Adam sait désormais qui est sa mère, il a appris l’existence de sa soeur. Il n’a qu’une envie, recomposer ce passé. Pardonnera-t-il à son père ?


A l’aube naissante Adam avait déjà empaqueté un maigre balluchon, contenant quelques affaires de rechange, ses maigres économies et sa carte de crédit. Il avait aussi subtilisé la photo de sa mère et de sa sœur, et sa poche droite de chemise était déformée par un petit carnet dans lequel il avait pris quelques notes suite à la discussion qu’il avait eu avec son père. Celui-ci, malgré une réticence plus que palpable, avait raconté toute la triste histoire de cet amour, cette insouciance qui les avait quittés une fois la civilisation retrouvée, et la rupture douloureuse, mais nécessaire. Le jeune homme n’avait pas prononcé un mot durant le monologue de son père, observant les rides profondes qui se creusaient sur ce visage hâlé alors que les souvenirs remontaient à la surface, chagrin amer et lancinant.

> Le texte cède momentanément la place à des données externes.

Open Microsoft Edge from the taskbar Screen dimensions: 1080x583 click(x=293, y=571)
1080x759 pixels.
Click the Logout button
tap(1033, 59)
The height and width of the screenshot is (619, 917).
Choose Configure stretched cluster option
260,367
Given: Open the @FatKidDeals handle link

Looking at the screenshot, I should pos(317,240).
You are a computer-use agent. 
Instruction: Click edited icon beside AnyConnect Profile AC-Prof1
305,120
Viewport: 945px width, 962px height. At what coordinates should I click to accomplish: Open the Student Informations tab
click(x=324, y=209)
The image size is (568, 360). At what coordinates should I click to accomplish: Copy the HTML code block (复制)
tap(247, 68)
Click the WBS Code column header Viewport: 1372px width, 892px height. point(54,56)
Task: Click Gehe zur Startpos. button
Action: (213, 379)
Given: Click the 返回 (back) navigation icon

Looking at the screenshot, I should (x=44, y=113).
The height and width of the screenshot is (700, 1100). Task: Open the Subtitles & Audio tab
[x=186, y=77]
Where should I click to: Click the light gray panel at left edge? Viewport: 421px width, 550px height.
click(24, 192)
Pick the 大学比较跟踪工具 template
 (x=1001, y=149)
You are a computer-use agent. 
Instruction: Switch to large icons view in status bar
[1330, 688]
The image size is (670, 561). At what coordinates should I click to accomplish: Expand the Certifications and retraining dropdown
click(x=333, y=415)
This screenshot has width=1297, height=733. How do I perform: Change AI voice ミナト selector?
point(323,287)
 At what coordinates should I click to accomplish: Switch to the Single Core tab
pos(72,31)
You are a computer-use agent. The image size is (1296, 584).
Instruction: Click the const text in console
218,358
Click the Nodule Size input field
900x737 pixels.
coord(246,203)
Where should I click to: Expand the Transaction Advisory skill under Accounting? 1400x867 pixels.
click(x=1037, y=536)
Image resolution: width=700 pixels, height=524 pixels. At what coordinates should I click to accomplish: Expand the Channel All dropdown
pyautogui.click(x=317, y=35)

Il s’en voulut quelque peu de faire revivre à Lans ces instants fugaces et heureux, l’accalmie d’une vie subrepticement empruntée.

L’orage passé, il embrassa son père, mais ne lui pardonna pas ses années effacées. Il devait partir.

Longeant le couloir qui menait à la porte d’entrée de leur maison, il s’arrêta un instant devant la chambre de son père. Et s’il restait ? Qu’adviendrait-il d’eux ? Ne pouvait-il pas, comme son père, oublier, enterrer une fois pour toutes ce passé ; essayait-il de se construire une autre vie ou tentait-il de retrouver ces moments oblitérés ? Non, il n’était plus temps. Partir. Il le fallait.

Alors qu’il passait devant la cuisine, il vit son père assis devant une tasse de café.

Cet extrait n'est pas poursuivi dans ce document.